The deal, announced by industry minister Koichi Hagiuda on Wednesday in response to a request from the US, is intended as a symbol of solidarity with western allies over the conflict in Ukraine.
Rahm Emanuel, the US ambassador to Japan, said the country’s “assistance to Europe” showed how closely Washington and Tokyo were working “with like-minded partners to deter Russian aggression against Ukraine, and uphold our shared values”.
Several carriers, each carrying at least 70,000 tonnes of LNG, are already on their way to Europe and due to arrive this month according to officials at Japan’s ministry of trade, economy and industry.
More ships will head to the continent in March and April. But energy analysts say the deliveries are unlikely to make much difference to Europe’s energy security because of the continent’s huge energy needs.
Although Japan was, until last year, the world’s biggest importer of LNG, its energy companies, trading houses and electricity producers maintain reserves amounting to only two to three weeks’ worth of demand. However, officials said the request for LNG had been made on the understanding that Japan could handle a draw on its surplus.
“This has never happened before, and it is extremely unusual for Japan to be asked to comply with such a request because the country is both a consumer and importer of gas,” said trade ministry official Takeshi Soda on Wednesday, adding that LNG imported under long-term contracts without fixed buyers will be the main target for the diversion to Europe.
Representatives of Japan’s biggest energy companies said the move could produce a unique arbitrage situation if gas bought cheaply on long-term contracts was sold to Europe at much higher prevailing market prices.
Energy companies contacted by the Financial Times said that, while it was unclear exactly what rules would apply under an emergency situation, it was theoretically possible that Japanese companies would now be selling LNG to Europe at far higher prices than they had paid.
All companies involved in the talks said that any energy supplies previously bought for domestic utilities or that would impact Japan’s energy stability were off-limits. Some said there was some excess gas previously purchased by the energy companies at spot prices for emergencies that could also be easily resold to Europe.

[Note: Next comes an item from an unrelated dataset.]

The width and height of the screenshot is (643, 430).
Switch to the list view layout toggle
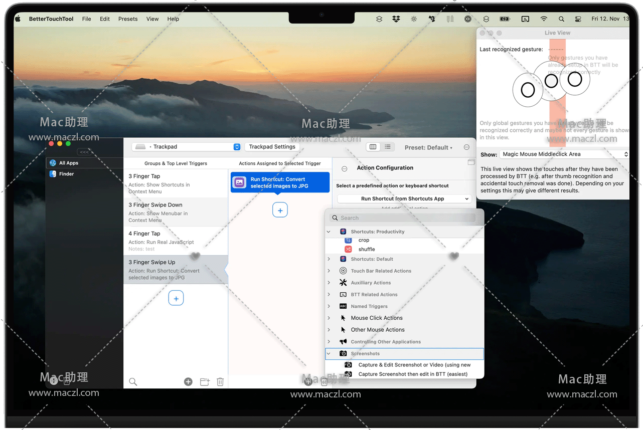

“Every long-term contract has to be honoured but as long as the buyers have their demands met hypothetically it is possible to use the gas bought on long-term contracts for this purpose,” said an official at one of the energy companies involved in the talks.
Energy analysts said that, at $25.3/mmbtu, the current benchmark index of Asian LNG prices for March delivery was around 78 per cent higher than the average price of LNG that arrived in Japan on long-term contracts in December.
Japanese officials said the trade ministry had been conducting discussions with companies with interests in natural gas since the end of January.
Takayuki Ueda, the chief executive of Japan’s largest oil and gas explorer Inpex, told reporters on Wednesday the company would try to respond to the request but cautioned it would not be easy as most of its LNG production was linked with long-term contracts with buyers in Japan and Taiwan.
The world’s largest LNG buyer and Japan’s biggest power generator, Jera, as well as Inpex, both confirmed they had been approached by the government to consider what levels of surplus capacity they had available to export to Europe.
People close to the situation said Japan’s largest trading houses — a group that includes Mitsui, Mitsubishi and Marubeni — had either been contacted or would be in the coming days.